Is Alibaba Still a Buy After Its Explosive Rally?
Alibaba’s stock has been on a tear, surging nearly 50% over the past four weeks in a rally fueled by growing optimism over its AI ambitions, government stimulus, and a potential game-changing partnership with Apple. Technically, the stock looks overextended, with its Relative Strength Index (RSI) hitting 81, a level that typically signals overbought conditions and raises the possibility of a near-term pullback. However, a closer look at Alibaba’s valuation suggests that there could still be significant upside ahead, even after this explosive move.

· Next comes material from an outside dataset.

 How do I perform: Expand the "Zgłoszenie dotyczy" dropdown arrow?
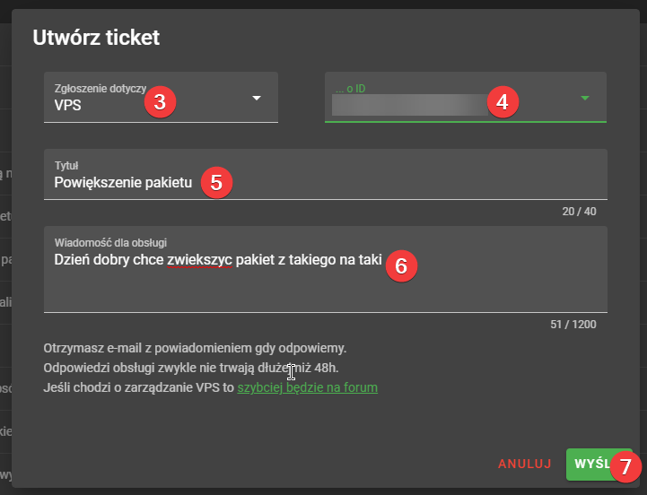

The reported Apple partnership, which would see Alibaba’s AI integrated into new iPhones in China, marks a major strategic win for the company, reinforcing its growing influence in the AI space. With earnings on the horizon, a short-term shakeout could provide a compelling entry point for investors, though a deeper dive into the fundamentals suggests that waiting for a dip may not even be necessary.
The Apple Rumor
Apple and Alibaba’s reported partnership to bring AI-powered features to iPhones in China could be a pivotal moment for both companies (Note: BABA co-founder Joe Tsai confirmed the partnership at the World Government Summit in Dubai today). Apple Intelligence, the company’s proprietary AI suite, has yet to launch in China due to regulatory hurdles and the need for a local AI partner. A report from The Information suggests that Apple and Alibaba have co-developed AI tools and submitted them for approval by China's cyberspace regulator, signaling a potential breakthrough. Apple had previously explored partnerships with Baidu, Tencent, ByteDance, and DeepSeek but ultimately selected Alibaba due to its extensive data resources and AI expertise. If approved, this collaboration would allow Apple to introduce advanced AI functionalities in China, a crucial market where it has been losing ground to domestic competitors like Huawei. For Apple, gaining a foothold in the Chinese AI ecosystem is essential, as CEO Tim Cook has emphasized that iPhone upgrades are stronger in regions where Apple Intelligence is available.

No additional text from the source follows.